= Kangaroo Brands =

American food manufacturing company

Kangaroo Brands is an American food manufacturing company specializing in frozen breakfast sandwiches. It is headquartered in Milwaukee, Wisconsin. Kangaroo Breads and Sandwich Bros. are two brands that stemmed from Kangaroo Brands.

== History ==
Brothers John and George Kashou founded Kangaroo Brands in 1979 to create a bread alternative which was patented in 2004 as Pita Pocket Bread. Kangaroo distributes to retailers nationwide.

A US patent for "Omelet in a pita pocket bread" was granted to George Kashou in 2010. A Canadian patent was also granted in 2010.

In 2005, Kangaroo Brands launched a pita chip division. The pita chip division was sold to ConAgra Brands in 2012.

Also in 2005, George Kashou teamed up with Froedtert and Community Health and wrote the first edition of The Pocket Diet book with co-author Caitlyn Lorenze.

Salem Kashou became President of Kangaroo Brands in 2016.

On December 21, 2017, ConAgra Brands announced plans to acquire Sandwich Bros. of Wisconsin, a Milwaukee-based maker of frozen flatbread sandwiches.

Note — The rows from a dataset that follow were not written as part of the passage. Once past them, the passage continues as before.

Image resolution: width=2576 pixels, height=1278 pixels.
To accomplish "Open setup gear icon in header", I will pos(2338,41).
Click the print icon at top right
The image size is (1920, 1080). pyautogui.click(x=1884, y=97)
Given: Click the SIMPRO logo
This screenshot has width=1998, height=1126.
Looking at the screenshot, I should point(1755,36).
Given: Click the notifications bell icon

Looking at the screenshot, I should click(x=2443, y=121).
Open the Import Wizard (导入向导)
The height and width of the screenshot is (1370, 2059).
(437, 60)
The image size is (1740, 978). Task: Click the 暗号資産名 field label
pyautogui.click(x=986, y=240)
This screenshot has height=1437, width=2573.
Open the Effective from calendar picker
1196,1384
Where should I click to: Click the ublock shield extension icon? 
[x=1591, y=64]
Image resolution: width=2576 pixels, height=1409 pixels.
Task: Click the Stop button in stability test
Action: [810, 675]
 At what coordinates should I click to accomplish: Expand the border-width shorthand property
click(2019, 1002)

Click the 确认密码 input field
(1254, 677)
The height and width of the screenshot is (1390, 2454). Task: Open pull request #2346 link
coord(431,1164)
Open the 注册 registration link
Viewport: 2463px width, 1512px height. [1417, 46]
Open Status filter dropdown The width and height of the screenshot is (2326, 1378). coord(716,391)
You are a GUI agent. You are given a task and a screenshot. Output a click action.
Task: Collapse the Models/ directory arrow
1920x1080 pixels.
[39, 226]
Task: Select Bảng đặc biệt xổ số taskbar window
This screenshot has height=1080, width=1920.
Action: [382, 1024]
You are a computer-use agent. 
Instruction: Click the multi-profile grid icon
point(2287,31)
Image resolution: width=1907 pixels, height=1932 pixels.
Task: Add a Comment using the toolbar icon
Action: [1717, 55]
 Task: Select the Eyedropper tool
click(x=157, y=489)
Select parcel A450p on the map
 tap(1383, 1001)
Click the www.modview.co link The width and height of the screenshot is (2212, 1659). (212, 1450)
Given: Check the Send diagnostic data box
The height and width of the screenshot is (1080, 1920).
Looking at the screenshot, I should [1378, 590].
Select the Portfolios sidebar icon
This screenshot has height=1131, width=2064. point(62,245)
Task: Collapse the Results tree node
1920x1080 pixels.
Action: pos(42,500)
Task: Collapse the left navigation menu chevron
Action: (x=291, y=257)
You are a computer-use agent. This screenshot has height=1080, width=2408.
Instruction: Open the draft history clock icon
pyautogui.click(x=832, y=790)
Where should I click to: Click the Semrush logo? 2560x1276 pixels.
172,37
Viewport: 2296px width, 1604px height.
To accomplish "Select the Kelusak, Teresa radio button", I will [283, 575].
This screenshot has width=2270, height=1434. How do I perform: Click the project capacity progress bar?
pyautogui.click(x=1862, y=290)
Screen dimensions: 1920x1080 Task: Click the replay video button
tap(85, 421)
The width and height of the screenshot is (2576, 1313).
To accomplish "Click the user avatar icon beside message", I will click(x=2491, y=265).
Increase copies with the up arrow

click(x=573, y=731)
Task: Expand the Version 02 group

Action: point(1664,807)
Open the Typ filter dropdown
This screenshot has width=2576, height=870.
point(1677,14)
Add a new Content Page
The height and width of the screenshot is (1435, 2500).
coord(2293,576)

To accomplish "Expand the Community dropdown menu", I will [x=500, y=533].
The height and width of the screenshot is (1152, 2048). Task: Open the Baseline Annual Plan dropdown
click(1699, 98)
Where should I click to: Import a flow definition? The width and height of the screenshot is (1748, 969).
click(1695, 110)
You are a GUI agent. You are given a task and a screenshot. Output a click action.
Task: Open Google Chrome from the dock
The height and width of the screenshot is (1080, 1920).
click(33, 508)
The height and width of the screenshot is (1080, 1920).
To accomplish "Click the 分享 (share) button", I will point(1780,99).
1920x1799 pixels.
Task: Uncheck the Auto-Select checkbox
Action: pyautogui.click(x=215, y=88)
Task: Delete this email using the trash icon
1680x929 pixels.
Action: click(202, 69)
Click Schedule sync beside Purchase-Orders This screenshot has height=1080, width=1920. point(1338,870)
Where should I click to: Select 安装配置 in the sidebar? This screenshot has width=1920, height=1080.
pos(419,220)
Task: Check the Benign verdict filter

The deal was expected to close in early 2018, subject to regulatory approval. Financial terms were not disclosed.
 On February 5, 2018, ConAgra Brands completed the acquisition of Sandwich Bros. of Wisconsin.
The Sandwich Bros plant was sold for $87 million.
On April 2, 2021, ConAgra Brands closed the Kangaroo/Sandwich Bros. plant in Milwaukee, eliminating 190 jobs.